Maharashtra bans plastic bags, here’s our guide to eco-friendly bags


Starting from Gudi Padwa, the Maharashtra cabinet has imposed a ban on the use of plastic bags and single-use disposable products like forks, spoons, plates, bowls, cups, and straws. The draft of the proposed ban also mentions items such as flex boards, banners, plastic wrappers, plastic sheets, and flags. With this Maharashtra becomes the eighteenth state to ban plastics in India (implementation is not easy though!). Not to forget the fact that the state contributes to 30 percent of all plastic waste in India. The decision to ban plastic comes after the flooding in Mumbai in 2017 which was a result of plastic waste and construction debris. Environment Minister Ramdas Kadam has stated that ‘plastic ban’ is the brainchild of Aaditya Thackeray, youth wing leader of Shiv Sena.

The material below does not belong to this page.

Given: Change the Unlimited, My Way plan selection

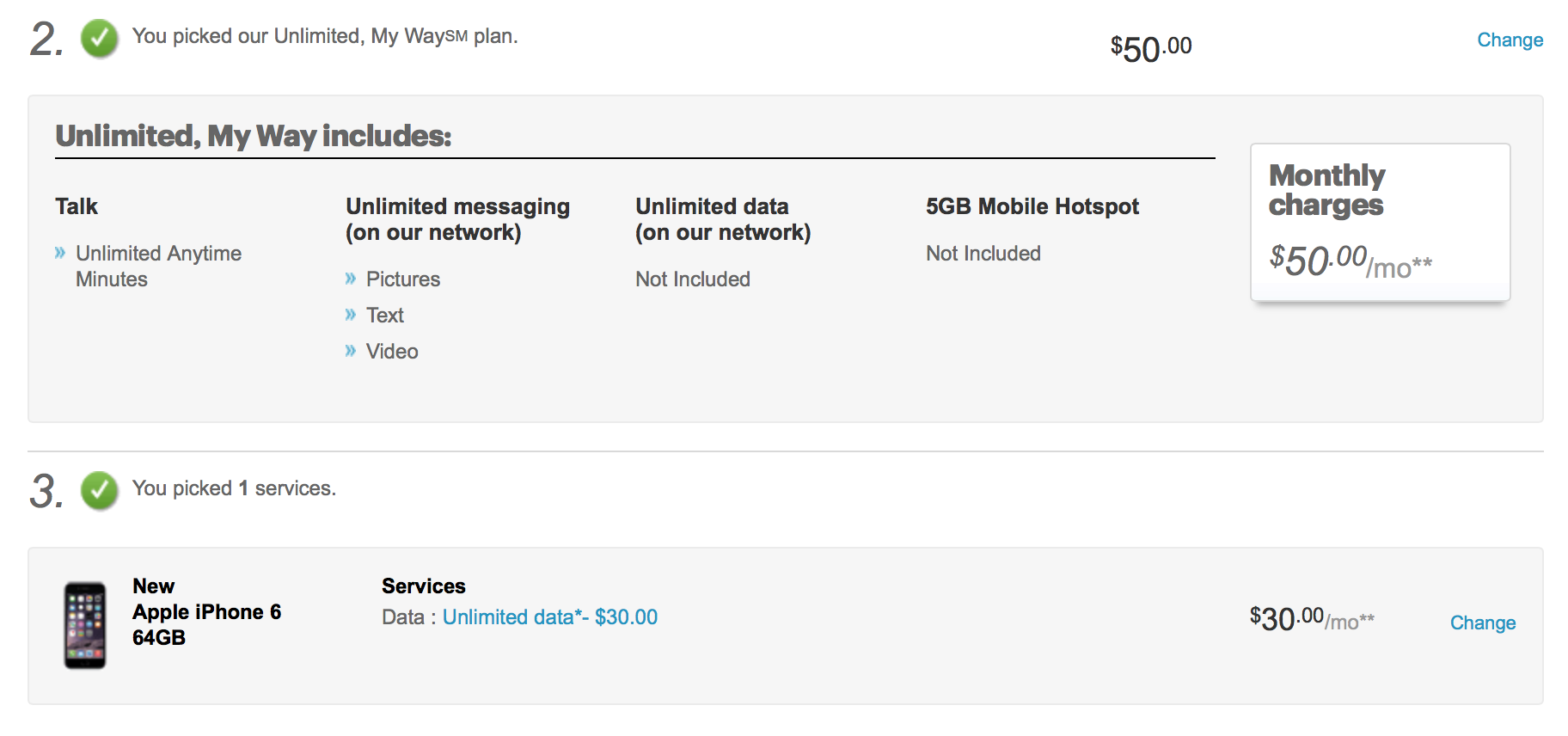Looking at the screenshot, I should (1510, 40).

The ban excludes plastic used for packaging medicines and also when the manufacturer takes the responsibility to recycle it. The goods that are exempted are plastic containers and sachets used for packing grains, pulses and plastic/tetra packs used to pack milk and water. As the complete ban of the plastic may also result in the hike in prices of the products.

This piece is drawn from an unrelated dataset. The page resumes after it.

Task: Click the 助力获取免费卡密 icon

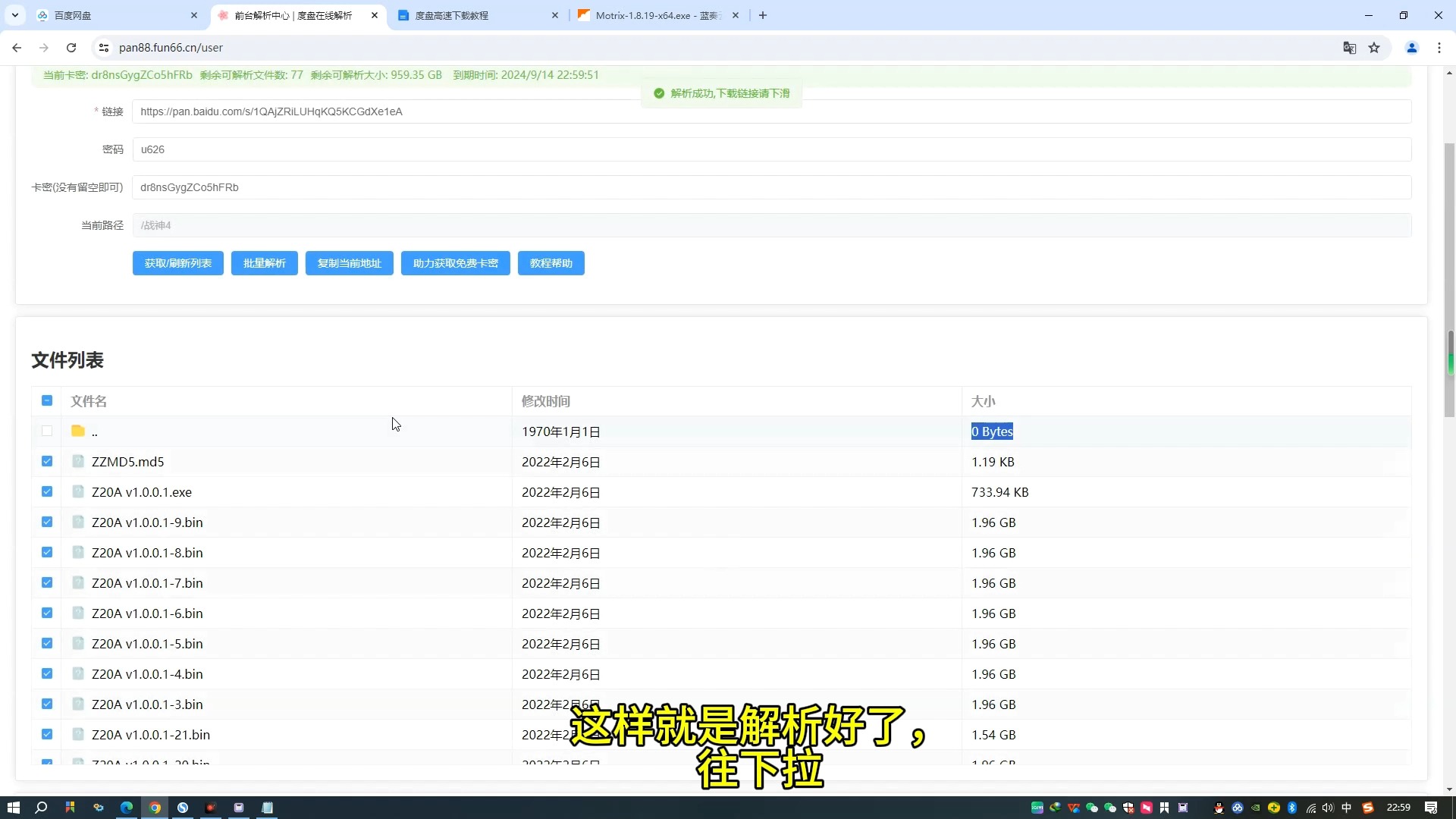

Return pouch/bottles, get a refund
To ensure the recycling of pouches and bottles, the state government will levy a refundable charge on them. It is said that the state government will charge an additional Re 1 on PET plastic bottles and 50 paise on milk pouch, which will be refunded when the consumer returns the pouch/bottle. Centres for returning the items will be opened at government offices and municipal wards.

Violation of the act
As per to the ban, after March 18, the usage of plastic bags and single-use disposable products can attract up to three months of jail term and/or a penalty of Rs 5,000 to Rs 25,000.

In the past
This is not the first time Maharashtra has imposed a ban on plastic. It was in Maharashtra floods of 2005 when the first the plastic-clogged drains flooded the entire city. And then, a ban on the manufacture, distribution, stocking or sale of bags made of virgin and recycled plastic less than 8*12 inches and below the thickness of 50 microns was imposed under the Maharashtra Plastic Carry Bags (Manufacture and Usage) Rules, 2006. But in reality, the ban was hardly implemented. The failure of the ban was maybe the lack of awareness of the hazardous impact of plastic and also of the alternatives to plastics. Earlier, the Delhi government has imposed a ban on plastic bags and those violating the rules may face a fine of Rs 5,000.

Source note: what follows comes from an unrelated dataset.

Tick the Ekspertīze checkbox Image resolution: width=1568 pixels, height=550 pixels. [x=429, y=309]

Alternates to plastic bags
Initially, the idea to break up with plastic may sound a bit daunting as our lives are surrounded by plastic and we use it for every second thing in our life. To make a big difference in reducing the usage of plastic from our lives, we list some places where you can get bags that can be reused.

Green The Map

Green the map

Image source: Green The Map/Website

Formerly Green The Gap, Green The Map is located in Bandra and is an arm of Swechha, a Delhi-based social organisation. The store is known for bags made from scrap leather, rubber tyres, juice cartons and other waste products. When here also check their other products such as wallets, iPad sleeves, and totes. The bags here are eco-friendly and stylish at the same time.
To order, click here.

Dhaaga Handcrafts

Dhaaga Handcrafts

Image source: Dhaaga Handcrafts/Facebook

You might have come across the brand at the Lil Flea. Dhaaga Handcrafts has some trendy and eco-friendly handcrafted jute purses and handbags. The bags are ethnically designed and come in enchanting colours. When here also check their quirky accessories.
To order, click here.

I was a Sari

I was a sari

Image source: I was a Sari/Facebook

‘I was a sari’ transforms old sarees into bags, accessories and traditional outfit. The lifestyle brand has also appeared at the Lakme Fashion Week. The brand guides underprivileged women to employ their talents for creative productions.
To order, click here.



Image source: Greenhandle/Website

The e-commerce venture sells bags that are eco-friendly, recyclable and reusable. Greenhandle sells bags and pouches made from newspaper, jute, cotton, canvas, bamboo, and khadi, among others.
To order, click here.


Small Steps

Image source: Smallsteps/Website

The bags by ‘Smallsteps’ are hand-made, stylish, light, sturdy and compact. Each bag is made from 50 percent cotton and 50 percent polyester and is available in five different colours. When not in use, these bags can be folded back to the size of cell-phone.